▶ [Task description]
What the task needs is the data below, written out verbatim.

▶ [Material provided]
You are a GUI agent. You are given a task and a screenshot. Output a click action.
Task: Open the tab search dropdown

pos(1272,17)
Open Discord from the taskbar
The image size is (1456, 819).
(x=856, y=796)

▶ [Answer section]
You are a GUI agent. You are given a task and a screenshot. Output a click action.
Task: Open the tab search dropdown

pos(1272,17)
Open Discord from the taskbar
The image size is (1456, 819).
(x=856, y=796)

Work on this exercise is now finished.